The required answer is the run of lines from the one holding "Image resolution: width=1049" to the end of the data below, copied exactly and free of pictures.

START Recorded information

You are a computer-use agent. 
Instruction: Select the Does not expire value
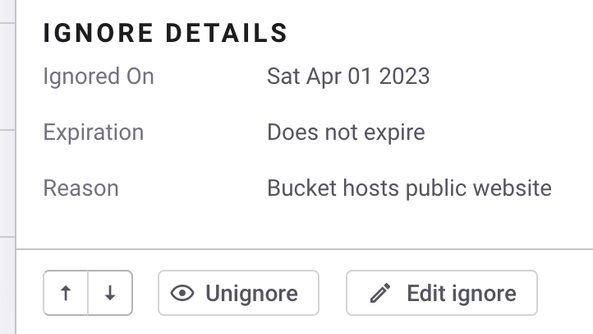click(346, 132)
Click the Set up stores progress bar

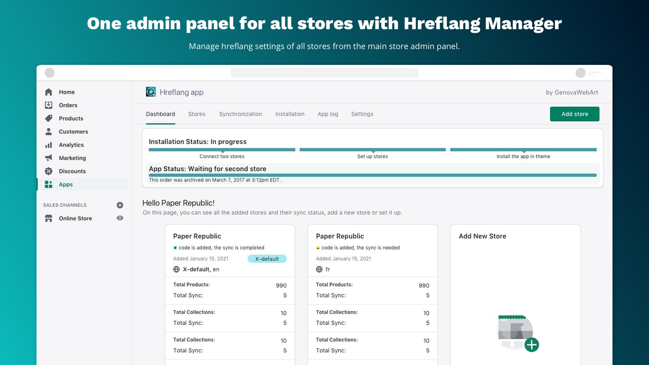[x=372, y=150]
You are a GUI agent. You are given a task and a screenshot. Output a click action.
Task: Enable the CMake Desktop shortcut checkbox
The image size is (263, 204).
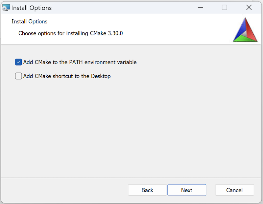coord(18,76)
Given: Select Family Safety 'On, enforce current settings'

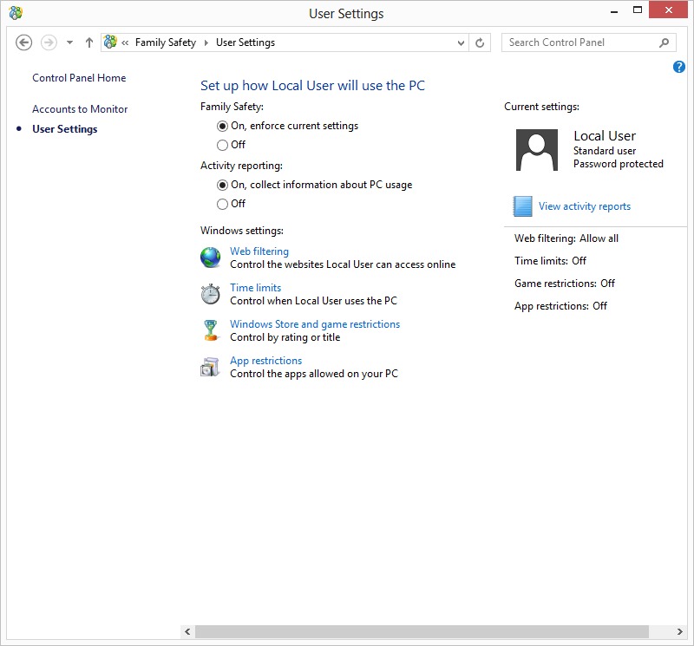Looking at the screenshot, I should point(223,126).
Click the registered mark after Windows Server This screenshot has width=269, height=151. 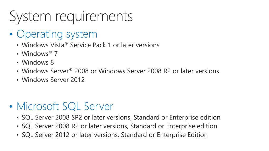coord(71,69)
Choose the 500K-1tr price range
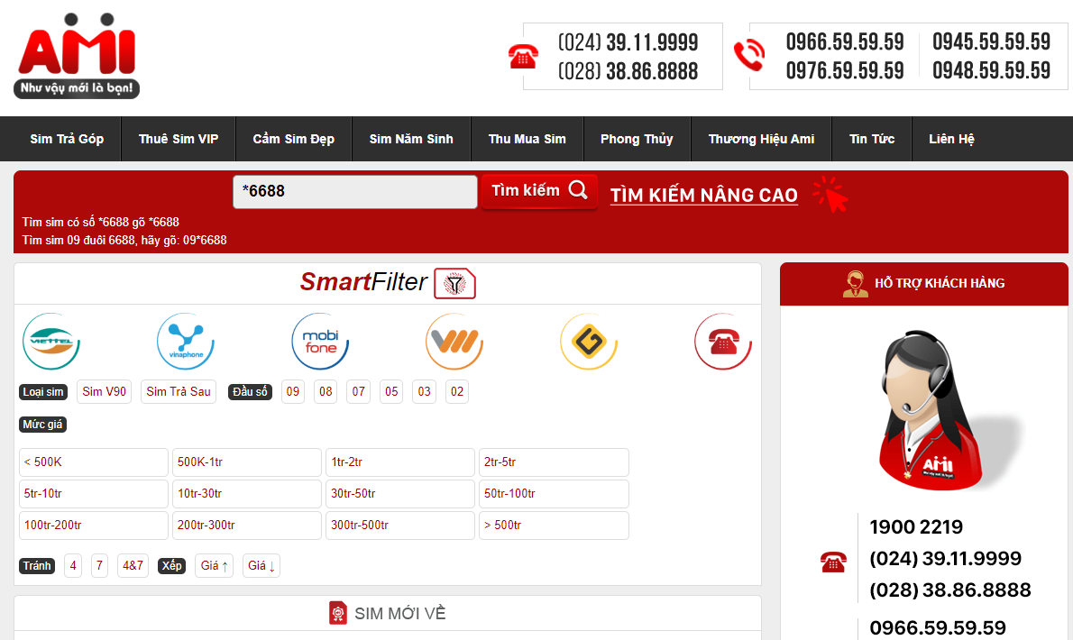Image resolution: width=1073 pixels, height=640 pixels. click(x=246, y=462)
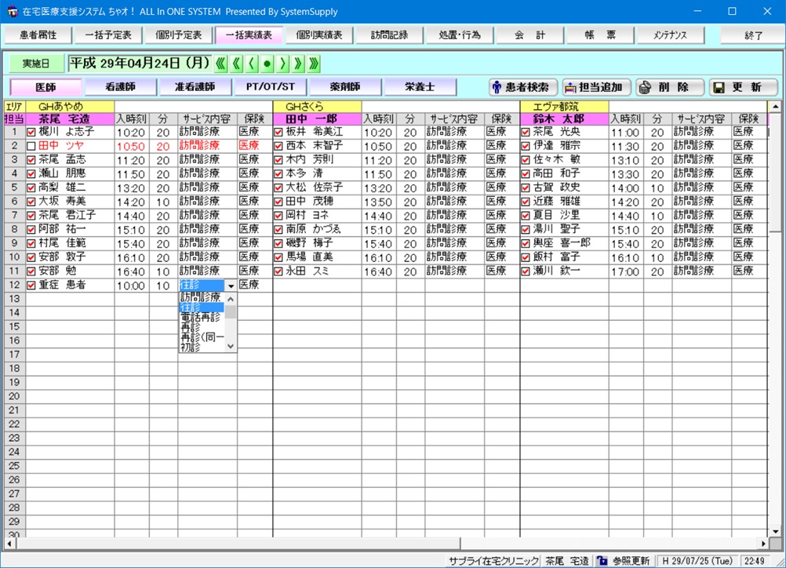
Task: Advance one day with single right arrow
Action: tap(283, 64)
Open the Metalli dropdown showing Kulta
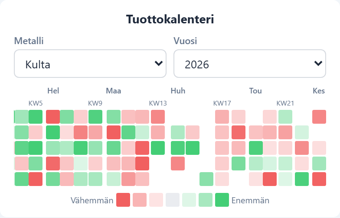The image size is (340, 218). 90,64

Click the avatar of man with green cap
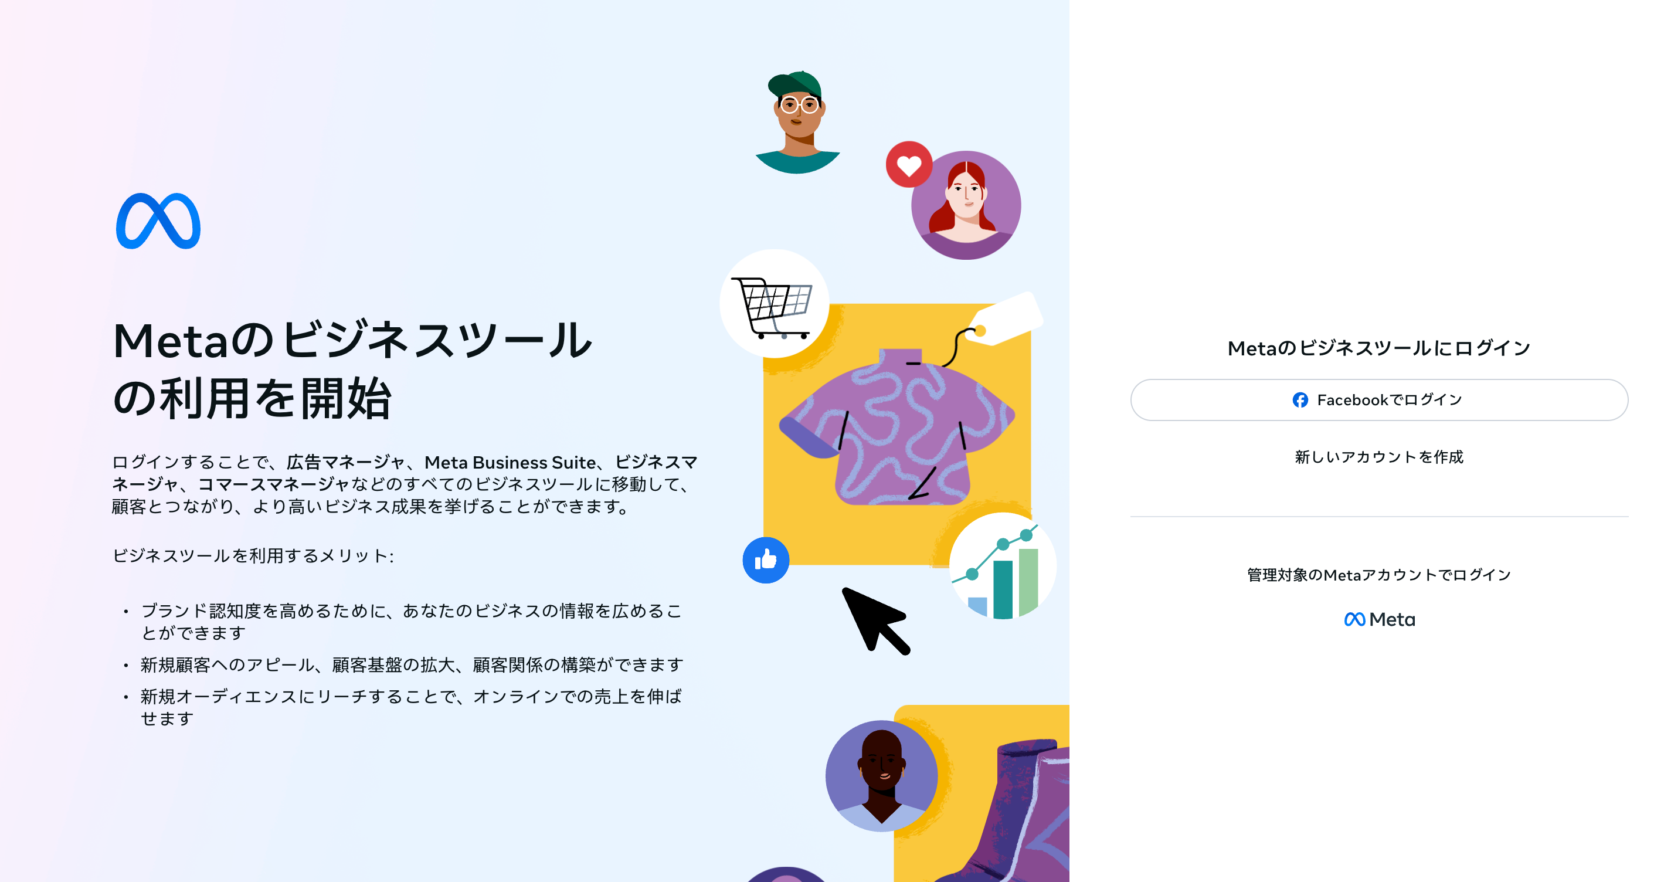click(798, 121)
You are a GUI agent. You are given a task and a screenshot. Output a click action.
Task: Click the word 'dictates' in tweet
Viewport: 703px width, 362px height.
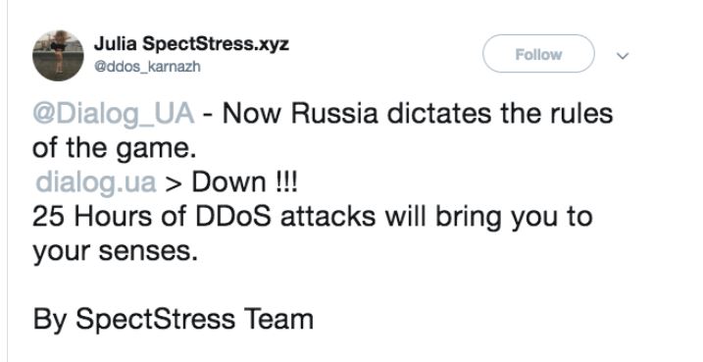tap(439, 114)
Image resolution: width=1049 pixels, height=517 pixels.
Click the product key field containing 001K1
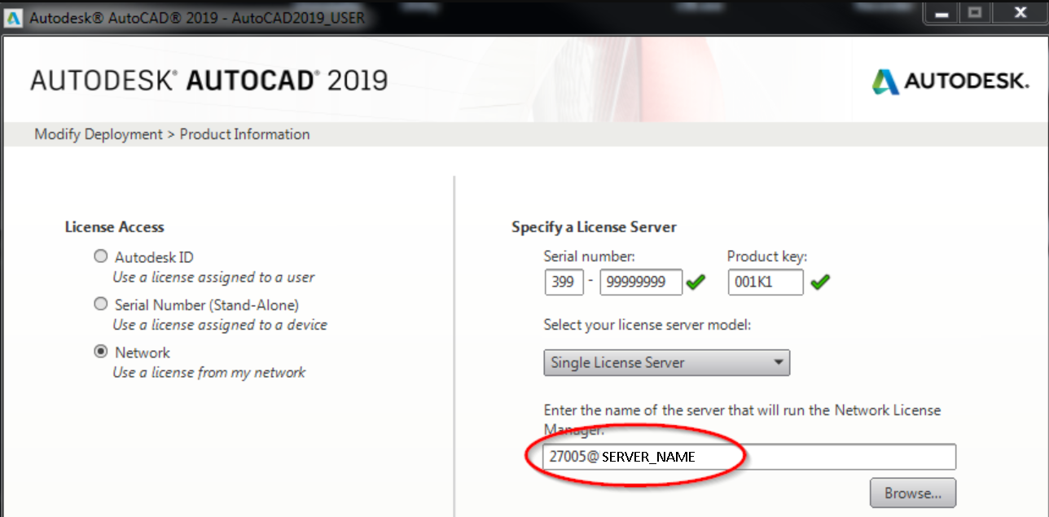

END Recorded information

### Response to the task
Image resolution: width=1049 pixels, height=517 pixels.
Click the product key field containing 001K1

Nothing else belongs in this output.